An opulent hall for hire
Grand Prospect Hall website
I am very honored to nominate where I work, a place with so much history. It is not everyday that people can say they love being at their job. The Grand Prospect Hall was built in 1892. It boasted the first "French birdcage" elevator, the highest roof garden and was the first electrified commercial building in Brooklyn. Prospect Hall was the place for the prominent to parade, celebrate and party. Men in their top hats and tails, women in their jewels and Parisian gowns flocked to the hall by carriage and car to hear presidential candidate William Jennings Bryan speak and opera great Enrico Caruso perform. On balmy evenings, the elite gathered in the Venetian gardens to watch high-class vaudeville and motion pictures--society's tony answer to Coney Island's antics. The performances were of such high caliber that silent film star Sophie Tucker graced a 1910 program. Grand Prospect Hall continued to attract both the famous and infamous. Al Capone frequented the hall's speakeasy during Prohibition. He reportedly received the facial wound that earned his "Scarface" nickname during a fight there.

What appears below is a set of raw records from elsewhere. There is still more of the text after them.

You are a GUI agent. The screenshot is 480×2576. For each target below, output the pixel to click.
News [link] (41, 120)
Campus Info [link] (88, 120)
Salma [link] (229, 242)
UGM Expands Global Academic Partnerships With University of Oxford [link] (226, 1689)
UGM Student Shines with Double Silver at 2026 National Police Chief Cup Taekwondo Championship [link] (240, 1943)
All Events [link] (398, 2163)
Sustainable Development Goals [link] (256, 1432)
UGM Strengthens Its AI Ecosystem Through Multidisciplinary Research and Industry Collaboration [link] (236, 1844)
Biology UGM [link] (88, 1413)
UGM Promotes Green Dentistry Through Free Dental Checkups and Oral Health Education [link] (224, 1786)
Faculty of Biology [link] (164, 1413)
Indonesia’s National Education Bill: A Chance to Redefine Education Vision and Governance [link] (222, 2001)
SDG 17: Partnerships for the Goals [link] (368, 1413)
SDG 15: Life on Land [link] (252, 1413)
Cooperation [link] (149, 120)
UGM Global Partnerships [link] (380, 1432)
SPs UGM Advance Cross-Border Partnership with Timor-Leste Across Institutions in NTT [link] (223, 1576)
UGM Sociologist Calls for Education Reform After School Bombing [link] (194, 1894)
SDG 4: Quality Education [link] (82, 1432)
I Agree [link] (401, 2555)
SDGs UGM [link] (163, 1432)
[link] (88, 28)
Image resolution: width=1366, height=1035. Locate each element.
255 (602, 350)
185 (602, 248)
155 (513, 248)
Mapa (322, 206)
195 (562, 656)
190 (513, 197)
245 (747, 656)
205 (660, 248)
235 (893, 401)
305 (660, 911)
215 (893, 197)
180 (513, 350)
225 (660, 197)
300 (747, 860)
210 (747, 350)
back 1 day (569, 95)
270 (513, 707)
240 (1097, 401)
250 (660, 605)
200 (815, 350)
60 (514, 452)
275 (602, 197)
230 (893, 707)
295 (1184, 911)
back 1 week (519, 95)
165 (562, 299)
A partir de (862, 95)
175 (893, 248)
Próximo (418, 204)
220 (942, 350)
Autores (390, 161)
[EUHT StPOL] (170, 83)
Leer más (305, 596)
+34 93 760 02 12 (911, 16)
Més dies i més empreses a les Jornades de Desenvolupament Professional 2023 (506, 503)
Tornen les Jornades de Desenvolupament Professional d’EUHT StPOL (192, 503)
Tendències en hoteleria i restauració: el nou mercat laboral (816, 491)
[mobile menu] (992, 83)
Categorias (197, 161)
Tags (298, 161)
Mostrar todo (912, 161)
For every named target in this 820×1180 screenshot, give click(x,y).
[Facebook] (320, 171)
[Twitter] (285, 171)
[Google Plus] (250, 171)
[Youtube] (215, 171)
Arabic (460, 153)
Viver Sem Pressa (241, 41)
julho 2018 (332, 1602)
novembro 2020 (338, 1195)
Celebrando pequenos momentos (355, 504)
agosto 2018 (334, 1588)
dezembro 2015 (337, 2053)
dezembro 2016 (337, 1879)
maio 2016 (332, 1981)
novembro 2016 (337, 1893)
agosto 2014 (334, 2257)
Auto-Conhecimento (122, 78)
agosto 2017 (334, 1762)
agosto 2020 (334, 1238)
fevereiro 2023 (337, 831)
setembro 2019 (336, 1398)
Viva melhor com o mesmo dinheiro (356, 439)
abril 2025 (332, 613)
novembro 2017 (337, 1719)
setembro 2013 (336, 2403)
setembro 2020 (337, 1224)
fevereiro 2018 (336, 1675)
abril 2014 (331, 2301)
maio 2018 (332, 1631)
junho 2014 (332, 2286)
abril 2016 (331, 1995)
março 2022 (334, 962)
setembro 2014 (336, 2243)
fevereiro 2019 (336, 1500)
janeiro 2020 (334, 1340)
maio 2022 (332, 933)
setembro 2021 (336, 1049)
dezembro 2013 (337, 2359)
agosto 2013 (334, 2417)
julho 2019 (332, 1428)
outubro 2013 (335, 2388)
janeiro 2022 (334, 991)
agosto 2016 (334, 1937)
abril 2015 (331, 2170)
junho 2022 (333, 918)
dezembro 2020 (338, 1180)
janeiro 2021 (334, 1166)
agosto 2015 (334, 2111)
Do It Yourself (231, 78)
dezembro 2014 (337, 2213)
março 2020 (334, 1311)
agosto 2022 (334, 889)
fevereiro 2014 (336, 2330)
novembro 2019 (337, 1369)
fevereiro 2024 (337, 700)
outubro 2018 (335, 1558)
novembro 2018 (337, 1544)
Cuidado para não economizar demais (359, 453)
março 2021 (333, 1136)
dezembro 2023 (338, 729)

He also frequented the opera and had a balcony box. Lena Horne started her singing career as a teenager at the opera house. Other visiting luminaries included Mae West, Sonja Henie, Bob Hope, Ginger Rogers and Fred Astaire. Today, the refurbished Grand Prospect Hall is even more elegant and lovely than its auspicious beginnings. Now a National Historic Landmark, the hall remains a living heritage for all the people representing the American ethnic melting pot. Everyone who enters the extravagant lobby and spectacular spaces feels taller, more important, grander. Although the gold-coast life-style ended years back, the age of opulence lives on at The Grand Prospect Hall.